I am trying to solve a problem in Introduction to Complex Geometry by D. Huybrechts, question 3.1.6 which is the following: let $A\in GL(n+1, \mathbb{C})$ be a $\mathbb{C}$-linear transformation $\mathbb{C}^{n+1}\rightarrow\mathbb{C}^{n+1}$, inducing the automorphism $F_{A}:\mathbb{P}^{n}\rightarrow\mathbb{P}^{n}$. Let $\omega_{FS}$ denote the Fubini-Study metric on $\mathbb{P}^{n}$. The question asks
Show that $F^{*}_{A}\omega_{FS}=\omega_{FS}$ if and only if $A\in U(n+1)$.
I could do one direction: if $A\in U(n+1)$ is unitary, then the local coordinates for $F^{*}_{A}\omega_{FS}$ is something like
$\displaystyle F^{*}_{A}\omega_{FS}=\frac{1}{(1+\|Az\|^{2})^{2}}\left((1+\|Az\|^{2})A^{t}\overline{A}-A^{t}\overline{A}\overline{z}z^{t}A^{t}\overline{A}\right)$
which turns out to be $\omega_{FS}$ (unless I am mistaken in my calculations...)
How should I prove the converse?
I mean, if we see this as a metric and apply to $z$ itself, I get something like
$\displaystyle z^{t}F^{*}_{A}\omega_{FS}\overline{z}=\frac{\|Az\|^{2}}{(1+\|Az\|^{2})^2}=\frac{\|z\|^{2}}{(1+\|z\|^{2})^{2}}=z^{t}\omega_{FS}\overline{z},$
which doesn't say anything.

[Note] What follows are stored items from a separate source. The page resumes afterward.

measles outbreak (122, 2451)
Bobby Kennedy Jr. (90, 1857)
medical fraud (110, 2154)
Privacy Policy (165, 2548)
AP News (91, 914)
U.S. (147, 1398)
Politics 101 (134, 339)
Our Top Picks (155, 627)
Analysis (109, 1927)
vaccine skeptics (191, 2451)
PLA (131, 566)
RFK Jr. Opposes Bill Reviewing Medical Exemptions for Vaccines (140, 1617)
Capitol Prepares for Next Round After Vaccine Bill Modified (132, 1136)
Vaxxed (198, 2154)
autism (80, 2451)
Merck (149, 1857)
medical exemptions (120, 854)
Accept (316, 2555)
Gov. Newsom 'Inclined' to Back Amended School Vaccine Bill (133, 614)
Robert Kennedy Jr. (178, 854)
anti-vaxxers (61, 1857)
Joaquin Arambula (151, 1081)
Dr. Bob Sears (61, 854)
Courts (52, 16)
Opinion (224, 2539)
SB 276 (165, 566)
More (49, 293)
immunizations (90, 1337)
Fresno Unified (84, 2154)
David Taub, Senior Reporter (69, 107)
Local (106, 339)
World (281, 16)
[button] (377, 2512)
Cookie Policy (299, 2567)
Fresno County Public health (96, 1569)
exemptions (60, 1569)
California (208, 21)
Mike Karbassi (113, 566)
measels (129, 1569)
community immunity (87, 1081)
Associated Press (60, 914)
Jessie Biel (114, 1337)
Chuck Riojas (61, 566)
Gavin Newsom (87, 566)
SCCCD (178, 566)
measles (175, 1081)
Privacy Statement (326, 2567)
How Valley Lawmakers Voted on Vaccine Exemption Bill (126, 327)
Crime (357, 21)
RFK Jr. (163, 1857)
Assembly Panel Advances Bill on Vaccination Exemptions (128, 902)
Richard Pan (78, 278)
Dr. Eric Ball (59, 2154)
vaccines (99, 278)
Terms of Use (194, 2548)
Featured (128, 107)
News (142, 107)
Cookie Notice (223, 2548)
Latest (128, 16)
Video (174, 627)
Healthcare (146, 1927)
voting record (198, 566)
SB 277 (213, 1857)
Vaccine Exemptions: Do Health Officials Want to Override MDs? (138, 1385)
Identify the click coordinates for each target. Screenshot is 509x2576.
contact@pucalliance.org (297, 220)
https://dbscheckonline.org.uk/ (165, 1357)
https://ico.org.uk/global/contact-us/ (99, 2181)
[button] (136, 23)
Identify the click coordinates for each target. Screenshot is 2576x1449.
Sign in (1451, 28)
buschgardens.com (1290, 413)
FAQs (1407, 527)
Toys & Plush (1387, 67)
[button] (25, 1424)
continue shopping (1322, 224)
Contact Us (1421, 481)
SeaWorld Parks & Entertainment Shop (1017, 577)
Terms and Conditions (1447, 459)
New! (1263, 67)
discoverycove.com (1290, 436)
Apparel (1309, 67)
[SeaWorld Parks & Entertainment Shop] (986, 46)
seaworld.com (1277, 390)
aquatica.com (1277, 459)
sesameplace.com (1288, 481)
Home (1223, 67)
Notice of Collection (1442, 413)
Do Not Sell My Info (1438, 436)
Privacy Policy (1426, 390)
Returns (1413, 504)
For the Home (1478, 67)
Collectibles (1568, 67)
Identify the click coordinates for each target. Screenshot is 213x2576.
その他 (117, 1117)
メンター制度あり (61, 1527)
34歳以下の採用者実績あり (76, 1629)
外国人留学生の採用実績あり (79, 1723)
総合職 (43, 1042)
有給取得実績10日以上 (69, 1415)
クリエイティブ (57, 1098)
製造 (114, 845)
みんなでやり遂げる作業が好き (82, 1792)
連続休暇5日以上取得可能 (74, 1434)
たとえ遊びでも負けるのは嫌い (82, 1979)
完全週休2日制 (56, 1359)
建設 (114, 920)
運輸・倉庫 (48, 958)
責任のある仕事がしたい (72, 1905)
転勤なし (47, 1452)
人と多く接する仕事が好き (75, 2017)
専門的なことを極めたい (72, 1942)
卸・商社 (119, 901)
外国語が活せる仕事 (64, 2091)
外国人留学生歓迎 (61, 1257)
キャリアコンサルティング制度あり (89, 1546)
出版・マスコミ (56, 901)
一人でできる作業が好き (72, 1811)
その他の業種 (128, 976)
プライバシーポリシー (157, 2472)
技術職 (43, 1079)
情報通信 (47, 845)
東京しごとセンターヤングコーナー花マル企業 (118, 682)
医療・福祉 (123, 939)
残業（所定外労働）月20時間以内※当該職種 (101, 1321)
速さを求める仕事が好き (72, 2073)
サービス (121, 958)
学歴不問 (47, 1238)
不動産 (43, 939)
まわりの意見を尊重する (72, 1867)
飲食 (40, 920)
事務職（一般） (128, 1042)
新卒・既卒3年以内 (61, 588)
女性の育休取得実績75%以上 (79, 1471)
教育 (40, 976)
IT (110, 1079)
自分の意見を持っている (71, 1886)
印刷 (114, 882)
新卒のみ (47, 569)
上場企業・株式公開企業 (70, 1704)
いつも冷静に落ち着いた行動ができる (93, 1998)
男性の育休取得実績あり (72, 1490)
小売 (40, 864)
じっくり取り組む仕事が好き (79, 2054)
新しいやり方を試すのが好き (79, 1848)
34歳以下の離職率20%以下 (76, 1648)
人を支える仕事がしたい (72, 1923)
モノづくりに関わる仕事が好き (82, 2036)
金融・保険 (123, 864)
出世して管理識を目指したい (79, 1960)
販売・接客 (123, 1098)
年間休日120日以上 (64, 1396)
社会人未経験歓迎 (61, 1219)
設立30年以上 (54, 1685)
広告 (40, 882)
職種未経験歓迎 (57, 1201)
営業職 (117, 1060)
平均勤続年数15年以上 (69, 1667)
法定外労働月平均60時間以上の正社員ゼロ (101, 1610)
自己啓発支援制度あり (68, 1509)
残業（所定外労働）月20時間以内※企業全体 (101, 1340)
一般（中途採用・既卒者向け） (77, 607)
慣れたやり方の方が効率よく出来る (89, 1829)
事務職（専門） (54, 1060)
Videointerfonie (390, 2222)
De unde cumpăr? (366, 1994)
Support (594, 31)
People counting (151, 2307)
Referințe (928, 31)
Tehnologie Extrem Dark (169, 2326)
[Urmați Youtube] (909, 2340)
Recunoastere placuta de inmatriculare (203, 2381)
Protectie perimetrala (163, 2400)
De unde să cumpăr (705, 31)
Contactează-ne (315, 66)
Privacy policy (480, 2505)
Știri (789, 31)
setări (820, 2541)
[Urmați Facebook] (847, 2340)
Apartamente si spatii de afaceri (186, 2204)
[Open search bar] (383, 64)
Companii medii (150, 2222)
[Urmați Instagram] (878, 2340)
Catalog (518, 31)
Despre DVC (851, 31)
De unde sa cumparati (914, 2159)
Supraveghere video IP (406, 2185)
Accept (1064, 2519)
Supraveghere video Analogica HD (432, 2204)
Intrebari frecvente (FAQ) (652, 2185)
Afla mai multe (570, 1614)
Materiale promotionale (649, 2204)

I have tried taking the trace and the determinant and it seems like I can't get anything close to proving that it is unitary. Can anyone point references (with proofs!) or give some hints to this question? Thanks!
This seems wrong. Try any nonzero scalar multiple of a unitary matrix. Surely $F_{cA}=F_A$.